Monday, February 21, 2011

Perfection's Exhaustion

    Were you to ask me in younger days, I would have proclaimed myself to be an idealist.  I had principles that were contrary to the norm.  I was a fool enough to believe that I could conquer the norm with my enthusiasm.  To some degree, I did.  Yet, life's realities had other designs on me.
    I fought losing idealism as a compromise in my beliefs--a wholly unacceptable compromise.  I fought being a realist--a pragmatist.  That was an evil option I was determined to avoid at all costs.  I did not recognize what the nature or magnitude of those costs might be.
    This week I have spoke with a number of people, whom I think of as pragmatists--realists--reminded me of those two extremes.   Today reminded me to reevaluate how I understand myself.  
     Today's cold is having the unexpected effect of clarifying my misconception--of who the realists are, and who the idealists are.  One is not better than the other.  It is a balance between those two extremes that comes the closest to offering any modicum of fulfillment.  

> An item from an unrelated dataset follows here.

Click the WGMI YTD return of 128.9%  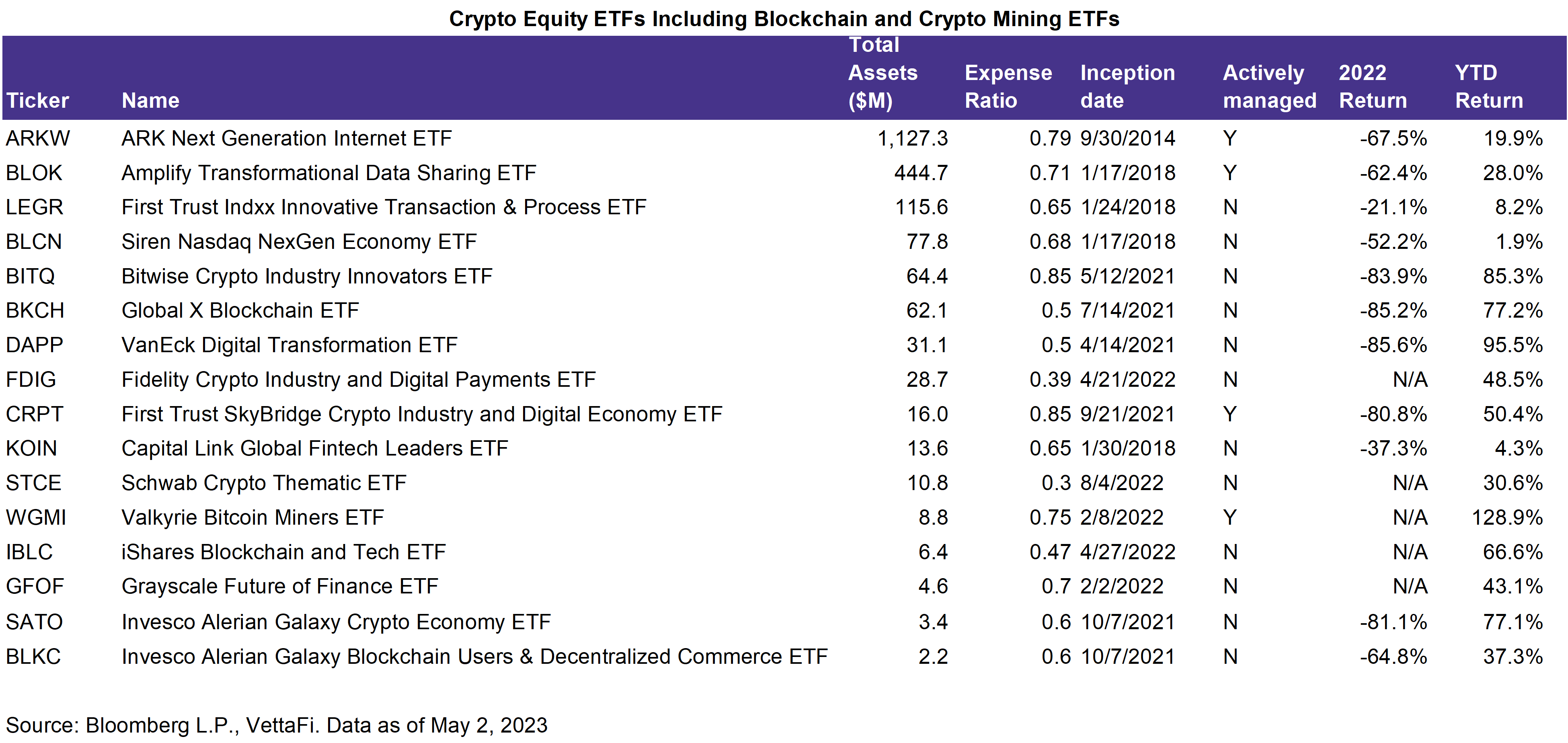coord(1506,518)
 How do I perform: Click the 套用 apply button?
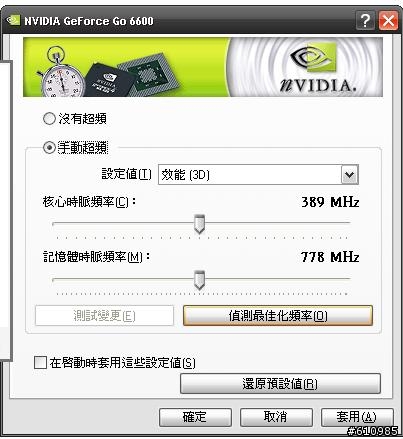point(357,417)
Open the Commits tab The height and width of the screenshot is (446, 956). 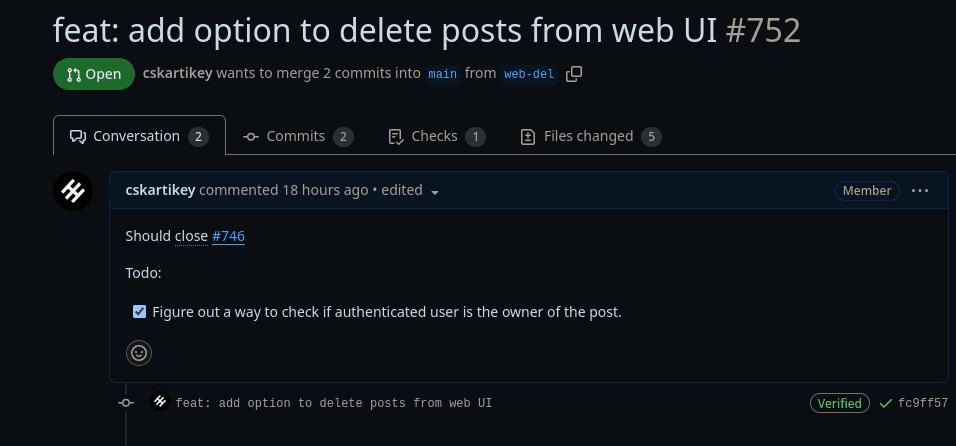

     My friends express an idealism that I don't know how to reconcile.  Life is not perfect.  Seeking to find just the right life path to live one's principles does not guarantee a "happy"--a fulfilling life.  My friends are not alone in wanting to find that perfect life--that life without compromise.
     Being idealistic is exhausting.  It is not to say the investment should never be made.  Quite to the contrary.  Being idealistic is pragmatism's antidote.  Idealism is a vaccine protecting a person from being infected with cynicism.
     But, pragmatism is not the enemy--not idealism's antagonist.  I go to bed tonight exhausted by the idealist's demand for the perfect life's path.  I know no perfect pursuit, which is free of compromise.
     Is it possible that what we view as living a compromised life is in truth our perfection, rather than a pristine pursuit of an idyllic life to which we should aspire?